| Extracted material |
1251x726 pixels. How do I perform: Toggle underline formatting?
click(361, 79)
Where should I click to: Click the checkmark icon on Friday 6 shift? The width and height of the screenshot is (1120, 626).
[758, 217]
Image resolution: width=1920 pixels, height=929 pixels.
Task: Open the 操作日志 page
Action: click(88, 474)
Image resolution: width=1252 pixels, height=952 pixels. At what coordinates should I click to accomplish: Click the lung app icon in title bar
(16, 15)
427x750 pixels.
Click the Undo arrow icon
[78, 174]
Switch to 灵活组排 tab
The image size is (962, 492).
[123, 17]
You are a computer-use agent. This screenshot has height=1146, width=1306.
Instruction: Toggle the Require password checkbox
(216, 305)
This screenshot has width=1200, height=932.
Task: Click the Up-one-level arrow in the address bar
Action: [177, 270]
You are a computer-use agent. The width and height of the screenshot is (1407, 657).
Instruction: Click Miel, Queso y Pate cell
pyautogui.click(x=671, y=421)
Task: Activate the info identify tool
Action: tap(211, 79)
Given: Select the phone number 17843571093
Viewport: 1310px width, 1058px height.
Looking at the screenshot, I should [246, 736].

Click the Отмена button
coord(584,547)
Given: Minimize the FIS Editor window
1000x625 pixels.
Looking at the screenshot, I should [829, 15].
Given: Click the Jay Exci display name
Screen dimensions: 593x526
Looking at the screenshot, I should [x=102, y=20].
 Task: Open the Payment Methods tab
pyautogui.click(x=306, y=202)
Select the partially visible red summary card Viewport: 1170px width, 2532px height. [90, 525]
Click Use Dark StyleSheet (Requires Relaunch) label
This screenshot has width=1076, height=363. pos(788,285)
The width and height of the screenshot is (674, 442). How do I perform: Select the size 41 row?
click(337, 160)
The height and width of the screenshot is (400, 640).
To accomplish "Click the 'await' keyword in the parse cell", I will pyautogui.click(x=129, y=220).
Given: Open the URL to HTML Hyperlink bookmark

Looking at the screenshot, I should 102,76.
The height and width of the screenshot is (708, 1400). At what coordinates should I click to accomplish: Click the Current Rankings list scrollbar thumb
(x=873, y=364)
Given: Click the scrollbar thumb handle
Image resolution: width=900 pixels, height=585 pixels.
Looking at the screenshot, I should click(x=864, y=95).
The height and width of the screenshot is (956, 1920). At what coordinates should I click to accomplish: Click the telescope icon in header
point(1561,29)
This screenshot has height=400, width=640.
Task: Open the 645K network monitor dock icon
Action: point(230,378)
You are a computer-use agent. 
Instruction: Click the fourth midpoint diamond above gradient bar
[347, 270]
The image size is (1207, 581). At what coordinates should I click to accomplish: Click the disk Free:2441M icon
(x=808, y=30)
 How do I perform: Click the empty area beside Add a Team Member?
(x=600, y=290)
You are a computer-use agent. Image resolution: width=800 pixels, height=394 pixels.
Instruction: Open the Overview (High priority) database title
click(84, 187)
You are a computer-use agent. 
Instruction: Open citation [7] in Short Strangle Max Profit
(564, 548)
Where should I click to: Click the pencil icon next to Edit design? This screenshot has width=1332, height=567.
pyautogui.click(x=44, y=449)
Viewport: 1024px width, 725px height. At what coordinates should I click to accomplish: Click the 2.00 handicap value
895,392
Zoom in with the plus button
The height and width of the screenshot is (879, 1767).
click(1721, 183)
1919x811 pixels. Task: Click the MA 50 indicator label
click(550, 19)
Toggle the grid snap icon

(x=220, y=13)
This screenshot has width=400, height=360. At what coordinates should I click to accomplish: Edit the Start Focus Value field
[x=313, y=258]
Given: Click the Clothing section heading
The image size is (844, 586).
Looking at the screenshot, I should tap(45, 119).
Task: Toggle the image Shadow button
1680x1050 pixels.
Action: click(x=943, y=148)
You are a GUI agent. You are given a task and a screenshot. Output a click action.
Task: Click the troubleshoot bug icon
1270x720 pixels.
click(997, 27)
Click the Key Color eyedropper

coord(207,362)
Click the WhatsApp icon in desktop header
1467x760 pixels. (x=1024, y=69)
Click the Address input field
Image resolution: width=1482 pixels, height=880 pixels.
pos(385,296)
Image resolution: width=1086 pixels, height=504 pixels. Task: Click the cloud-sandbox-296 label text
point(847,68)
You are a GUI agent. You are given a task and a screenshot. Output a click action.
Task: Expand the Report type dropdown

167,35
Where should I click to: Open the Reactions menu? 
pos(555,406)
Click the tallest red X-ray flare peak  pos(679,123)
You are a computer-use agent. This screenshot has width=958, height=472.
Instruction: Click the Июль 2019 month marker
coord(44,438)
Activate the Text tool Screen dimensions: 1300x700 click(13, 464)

| Brief |
Transcribe the full listing, word for word.

| Task output |
1251x726 pixels. How do I perform: Toggle underline formatting?
click(361, 79)
Where should I click to: Click the checkmark icon on Friday 6 shift? The width and height of the screenshot is (1120, 626).
[758, 217]
Image resolution: width=1920 pixels, height=929 pixels.
Task: Open the 操作日志 page
Action: click(88, 474)
Image resolution: width=1252 pixels, height=952 pixels. At what coordinates should I click to accomplish: Click the lung app icon in title bar
(16, 15)
427x750 pixels.
Click the Undo arrow icon
[78, 174]
Switch to 灵活组排 tab
The image size is (962, 492).
[123, 17]
You are a computer-use agent. This screenshot has height=1146, width=1306.
Instruction: Toggle the Require password checkbox
(216, 305)
This screenshot has width=1200, height=932.
Task: Click the Up-one-level arrow in the address bar
Action: [177, 270]
You are a computer-use agent. The width and height of the screenshot is (1407, 657).
Instruction: Click Miel, Queso y Pate cell
pyautogui.click(x=671, y=421)
Task: Activate the info identify tool
Action: tap(211, 79)
Given: Select the phone number 17843571093
Viewport: 1310px width, 1058px height.
Looking at the screenshot, I should [246, 736].

Click the Отмена button
coord(584,547)
Given: Minimize the FIS Editor window
1000x625 pixels.
Looking at the screenshot, I should [829, 15].
Given: Click the Jay Exci display name
Screen dimensions: 593x526
Looking at the screenshot, I should [x=102, y=20].
 Task: Open the Payment Methods tab
pyautogui.click(x=306, y=202)
Select the partially visible red summary card Viewport: 1170px width, 2532px height. [90, 525]
Click Use Dark StyleSheet (Requires Relaunch) label
This screenshot has width=1076, height=363. pos(788,285)
The width and height of the screenshot is (674, 442). How do I perform: Select the size 41 row?
click(337, 160)
The height and width of the screenshot is (400, 640).
To accomplish "Click the 'await' keyword in the parse cell", I will pyautogui.click(x=129, y=220).
Given: Open the URL to HTML Hyperlink bookmark

Looking at the screenshot, I should 102,76.
The height and width of the screenshot is (708, 1400). At what coordinates should I click to accomplish: Click the Current Rankings list scrollbar thumb
(x=873, y=364)
Given: Click the scrollbar thumb handle
Image resolution: width=900 pixels, height=585 pixels.
Looking at the screenshot, I should click(x=864, y=95).
The height and width of the screenshot is (956, 1920). At what coordinates should I click to accomplish: Click the telescope icon in header
point(1561,29)
This screenshot has height=400, width=640.
Task: Open the 645K network monitor dock icon
Action: point(230,378)
You are a computer-use agent. 
Instruction: Click the fourth midpoint diamond above gradient bar
[347, 270]
The image size is (1207, 581). At what coordinates should I click to accomplish: Click the disk Free:2441M icon
(x=808, y=30)
 How do I perform: Click the empty area beside Add a Team Member?
(x=600, y=290)
You are a computer-use agent. Image resolution: width=800 pixels, height=394 pixels.
Instruction: Open the Overview (High priority) database title
click(84, 187)
You are a computer-use agent. 
Instruction: Open citation [7] in Short Strangle Max Profit
(564, 548)
Where should I click to: Click the pencil icon next to Edit design? This screenshot has width=1332, height=567.
pyautogui.click(x=44, y=449)
Viewport: 1024px width, 725px height. At what coordinates should I click to accomplish: Click the 2.00 handicap value
895,392
Zoom in with the plus button
The height and width of the screenshot is (879, 1767).
click(1721, 183)
1919x811 pixels. Task: Click the MA 50 indicator label
click(550, 19)
Toggle the grid snap icon

(x=220, y=13)
This screenshot has width=400, height=360. At what coordinates should I click to accomplish: Edit the Start Focus Value field
[x=313, y=258]
Given: Click the Clothing section heading
The image size is (844, 586).
Looking at the screenshot, I should tap(45, 119).
Task: Toggle the image Shadow button
1680x1050 pixels.
Action: click(x=943, y=148)
You are a GUI agent. You are given a task and a screenshot. Output a click action.
Task: Click the troubleshoot bug icon
1270x720 pixels.
click(997, 27)
Click the Key Color eyedropper

coord(207,362)
Click the WhatsApp icon in desktop header
1467x760 pixels. (x=1024, y=69)
Click the Address input field
Image resolution: width=1482 pixels, height=880 pixels.
pos(385,296)
Image resolution: width=1086 pixels, height=504 pixels. Task: Click the cloud-sandbox-296 label text
point(847,68)
You are a GUI agent. You are given a task and a screenshot. Output a click action.
Task: Expand the Report type dropdown

167,35
Where should I click to: Open the Reactions menu? 
pos(555,406)
Click the tallest red X-ray flare peak  pos(679,123)
You are a computer-use agent. This screenshot has width=958, height=472.
Instruction: Click the Июль 2019 month marker
coord(44,438)
Activate the Text tool Screen dimensions: 1300x700 click(13, 464)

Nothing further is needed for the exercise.